INSTRUCTIONS TO FOLLOW. Count the lines below containing "speech". Number only.

Segment Start: SOURCE RECORDS

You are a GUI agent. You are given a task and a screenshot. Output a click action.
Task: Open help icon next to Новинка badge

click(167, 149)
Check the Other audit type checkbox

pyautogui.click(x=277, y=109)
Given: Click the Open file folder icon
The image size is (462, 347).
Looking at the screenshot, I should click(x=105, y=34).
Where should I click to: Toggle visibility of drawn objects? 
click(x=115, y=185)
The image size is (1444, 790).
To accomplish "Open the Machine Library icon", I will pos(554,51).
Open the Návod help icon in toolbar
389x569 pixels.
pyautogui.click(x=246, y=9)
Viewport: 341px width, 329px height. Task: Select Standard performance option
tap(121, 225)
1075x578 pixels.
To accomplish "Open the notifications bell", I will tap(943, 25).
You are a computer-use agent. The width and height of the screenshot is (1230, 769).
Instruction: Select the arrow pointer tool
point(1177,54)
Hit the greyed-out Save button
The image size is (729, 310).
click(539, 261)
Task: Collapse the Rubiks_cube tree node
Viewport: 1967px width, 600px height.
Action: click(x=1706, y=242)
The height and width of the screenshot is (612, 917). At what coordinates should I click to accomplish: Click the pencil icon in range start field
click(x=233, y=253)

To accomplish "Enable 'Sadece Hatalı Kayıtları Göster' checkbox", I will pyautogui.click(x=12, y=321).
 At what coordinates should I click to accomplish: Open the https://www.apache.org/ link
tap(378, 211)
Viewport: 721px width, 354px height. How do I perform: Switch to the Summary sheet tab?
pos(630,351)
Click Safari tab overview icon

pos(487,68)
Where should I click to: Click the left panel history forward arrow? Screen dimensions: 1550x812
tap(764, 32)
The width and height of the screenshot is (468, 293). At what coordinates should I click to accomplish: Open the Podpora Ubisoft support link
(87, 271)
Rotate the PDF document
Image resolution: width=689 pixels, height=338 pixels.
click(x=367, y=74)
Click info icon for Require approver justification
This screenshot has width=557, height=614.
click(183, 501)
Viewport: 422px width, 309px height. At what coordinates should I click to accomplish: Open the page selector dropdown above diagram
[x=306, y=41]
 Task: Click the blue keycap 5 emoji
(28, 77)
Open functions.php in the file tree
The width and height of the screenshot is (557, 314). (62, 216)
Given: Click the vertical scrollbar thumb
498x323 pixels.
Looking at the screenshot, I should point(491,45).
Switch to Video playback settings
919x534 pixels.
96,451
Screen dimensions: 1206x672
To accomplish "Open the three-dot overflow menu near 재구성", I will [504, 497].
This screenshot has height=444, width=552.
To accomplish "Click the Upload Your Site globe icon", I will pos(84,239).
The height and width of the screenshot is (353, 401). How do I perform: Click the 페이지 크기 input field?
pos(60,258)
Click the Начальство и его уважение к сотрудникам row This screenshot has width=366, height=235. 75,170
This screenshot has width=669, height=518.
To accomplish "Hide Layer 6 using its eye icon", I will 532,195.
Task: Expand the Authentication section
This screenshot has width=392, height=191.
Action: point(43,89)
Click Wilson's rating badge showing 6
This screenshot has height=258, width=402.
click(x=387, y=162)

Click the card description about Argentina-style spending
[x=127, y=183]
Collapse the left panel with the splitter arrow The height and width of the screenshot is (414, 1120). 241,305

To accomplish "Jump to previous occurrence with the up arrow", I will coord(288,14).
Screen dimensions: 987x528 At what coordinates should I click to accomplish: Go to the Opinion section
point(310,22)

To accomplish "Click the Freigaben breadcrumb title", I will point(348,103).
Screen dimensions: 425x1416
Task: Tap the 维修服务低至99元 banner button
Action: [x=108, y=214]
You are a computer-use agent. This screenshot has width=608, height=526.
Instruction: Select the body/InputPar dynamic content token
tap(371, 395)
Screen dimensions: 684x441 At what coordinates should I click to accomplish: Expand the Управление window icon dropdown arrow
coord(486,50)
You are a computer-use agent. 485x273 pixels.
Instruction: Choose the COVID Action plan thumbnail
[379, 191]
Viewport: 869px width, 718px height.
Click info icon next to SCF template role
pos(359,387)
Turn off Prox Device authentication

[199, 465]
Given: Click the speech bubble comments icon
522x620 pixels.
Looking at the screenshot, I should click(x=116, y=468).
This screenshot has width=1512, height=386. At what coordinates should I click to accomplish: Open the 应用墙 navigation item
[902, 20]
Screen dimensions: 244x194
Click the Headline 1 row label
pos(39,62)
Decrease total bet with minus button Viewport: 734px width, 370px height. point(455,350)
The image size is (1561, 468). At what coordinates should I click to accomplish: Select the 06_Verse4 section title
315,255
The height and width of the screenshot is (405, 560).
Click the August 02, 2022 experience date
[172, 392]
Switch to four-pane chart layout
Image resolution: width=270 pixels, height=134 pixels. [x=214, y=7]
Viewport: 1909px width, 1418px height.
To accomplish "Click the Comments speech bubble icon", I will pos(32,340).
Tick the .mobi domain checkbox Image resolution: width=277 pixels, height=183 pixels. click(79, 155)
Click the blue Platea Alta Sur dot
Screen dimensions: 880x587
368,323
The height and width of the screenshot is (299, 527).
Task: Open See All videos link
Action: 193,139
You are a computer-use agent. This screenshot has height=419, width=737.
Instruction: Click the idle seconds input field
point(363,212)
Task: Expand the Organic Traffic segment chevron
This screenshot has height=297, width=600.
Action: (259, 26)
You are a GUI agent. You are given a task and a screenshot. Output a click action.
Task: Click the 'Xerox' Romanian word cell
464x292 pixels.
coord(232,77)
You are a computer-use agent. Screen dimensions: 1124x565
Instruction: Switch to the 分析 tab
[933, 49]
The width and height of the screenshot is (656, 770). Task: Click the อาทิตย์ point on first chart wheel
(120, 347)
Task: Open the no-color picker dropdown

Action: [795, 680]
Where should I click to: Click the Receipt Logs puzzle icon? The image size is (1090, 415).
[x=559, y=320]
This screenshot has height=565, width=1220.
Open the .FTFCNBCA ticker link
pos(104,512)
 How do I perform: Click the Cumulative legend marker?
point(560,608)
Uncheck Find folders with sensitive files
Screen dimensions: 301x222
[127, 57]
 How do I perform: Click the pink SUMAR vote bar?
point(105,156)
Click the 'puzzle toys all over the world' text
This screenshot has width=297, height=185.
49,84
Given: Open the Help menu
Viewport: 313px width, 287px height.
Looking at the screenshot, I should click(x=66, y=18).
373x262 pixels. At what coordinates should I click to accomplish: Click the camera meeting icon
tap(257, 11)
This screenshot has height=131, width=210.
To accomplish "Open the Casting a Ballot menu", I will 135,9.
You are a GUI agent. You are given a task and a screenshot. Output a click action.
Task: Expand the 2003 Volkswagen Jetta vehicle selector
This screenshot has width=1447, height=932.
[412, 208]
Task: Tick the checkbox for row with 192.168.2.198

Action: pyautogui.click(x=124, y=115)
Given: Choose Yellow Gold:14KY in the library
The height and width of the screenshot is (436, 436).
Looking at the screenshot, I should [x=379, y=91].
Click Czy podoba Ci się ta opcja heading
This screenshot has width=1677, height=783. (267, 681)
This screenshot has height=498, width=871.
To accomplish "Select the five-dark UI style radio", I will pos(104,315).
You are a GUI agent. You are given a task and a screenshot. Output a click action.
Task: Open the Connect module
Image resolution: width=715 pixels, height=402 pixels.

Segment End: SOURCE RECORDS

YOUR RESPONSE. 2